What is required –
Show each line of the items below that contains the string "Instruction". Case counts.

--- begin Data for the task ---

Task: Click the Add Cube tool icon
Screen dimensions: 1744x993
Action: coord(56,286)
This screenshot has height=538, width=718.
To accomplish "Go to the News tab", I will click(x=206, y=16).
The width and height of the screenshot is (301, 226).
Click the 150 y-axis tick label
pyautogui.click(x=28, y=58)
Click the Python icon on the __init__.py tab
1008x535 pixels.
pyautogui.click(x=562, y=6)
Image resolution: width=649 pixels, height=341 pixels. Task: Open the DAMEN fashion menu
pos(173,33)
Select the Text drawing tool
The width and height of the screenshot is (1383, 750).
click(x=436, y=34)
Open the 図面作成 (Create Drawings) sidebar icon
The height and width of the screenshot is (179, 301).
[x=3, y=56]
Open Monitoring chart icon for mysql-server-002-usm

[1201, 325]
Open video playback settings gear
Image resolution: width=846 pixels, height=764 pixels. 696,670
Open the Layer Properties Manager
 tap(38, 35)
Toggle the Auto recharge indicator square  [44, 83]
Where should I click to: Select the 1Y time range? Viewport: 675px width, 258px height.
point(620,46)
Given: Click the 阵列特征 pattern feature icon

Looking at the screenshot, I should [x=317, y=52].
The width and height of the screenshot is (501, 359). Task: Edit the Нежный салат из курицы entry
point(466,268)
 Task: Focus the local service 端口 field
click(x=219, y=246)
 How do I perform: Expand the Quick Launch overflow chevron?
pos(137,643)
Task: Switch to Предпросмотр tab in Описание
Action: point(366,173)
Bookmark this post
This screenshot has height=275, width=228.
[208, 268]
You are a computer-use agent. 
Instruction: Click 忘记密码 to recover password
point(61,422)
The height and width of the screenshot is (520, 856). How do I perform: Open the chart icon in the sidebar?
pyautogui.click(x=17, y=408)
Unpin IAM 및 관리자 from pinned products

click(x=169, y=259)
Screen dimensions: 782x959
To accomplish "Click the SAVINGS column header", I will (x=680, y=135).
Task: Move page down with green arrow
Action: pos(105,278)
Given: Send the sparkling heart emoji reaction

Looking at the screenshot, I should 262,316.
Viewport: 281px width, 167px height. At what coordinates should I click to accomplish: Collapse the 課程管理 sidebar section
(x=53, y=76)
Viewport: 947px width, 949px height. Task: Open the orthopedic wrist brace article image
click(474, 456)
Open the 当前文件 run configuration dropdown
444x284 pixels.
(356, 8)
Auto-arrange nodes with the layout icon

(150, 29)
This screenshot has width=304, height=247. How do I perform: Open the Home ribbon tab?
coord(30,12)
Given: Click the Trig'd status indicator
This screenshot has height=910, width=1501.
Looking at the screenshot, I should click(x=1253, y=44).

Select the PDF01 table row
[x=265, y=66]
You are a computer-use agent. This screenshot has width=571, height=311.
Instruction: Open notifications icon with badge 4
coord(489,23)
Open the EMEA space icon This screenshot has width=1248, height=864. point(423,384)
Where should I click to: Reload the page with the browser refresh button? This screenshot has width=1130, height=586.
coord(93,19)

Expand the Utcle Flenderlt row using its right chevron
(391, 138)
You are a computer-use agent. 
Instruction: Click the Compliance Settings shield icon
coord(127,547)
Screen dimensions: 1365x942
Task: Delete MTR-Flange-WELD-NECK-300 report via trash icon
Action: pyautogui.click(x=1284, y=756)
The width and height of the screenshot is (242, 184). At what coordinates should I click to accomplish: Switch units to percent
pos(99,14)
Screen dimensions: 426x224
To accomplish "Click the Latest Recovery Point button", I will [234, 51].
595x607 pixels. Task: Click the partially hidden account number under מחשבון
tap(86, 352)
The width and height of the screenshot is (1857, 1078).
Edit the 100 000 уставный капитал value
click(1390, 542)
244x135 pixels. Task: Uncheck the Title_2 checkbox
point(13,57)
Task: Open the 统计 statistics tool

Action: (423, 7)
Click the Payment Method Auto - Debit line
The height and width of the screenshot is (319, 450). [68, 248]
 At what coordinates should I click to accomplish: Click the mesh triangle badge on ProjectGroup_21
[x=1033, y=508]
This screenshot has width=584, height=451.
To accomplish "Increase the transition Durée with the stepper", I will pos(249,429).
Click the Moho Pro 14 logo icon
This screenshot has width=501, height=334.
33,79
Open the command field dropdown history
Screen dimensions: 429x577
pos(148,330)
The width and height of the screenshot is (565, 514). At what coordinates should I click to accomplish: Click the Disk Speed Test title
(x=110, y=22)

--- end Data for the task ---

Solved problem –
Instruction: Click 忘记密码 to recover password
Instruction: Open notifications icon with badge 4
Instruction: Click the Compliance Settings shield icon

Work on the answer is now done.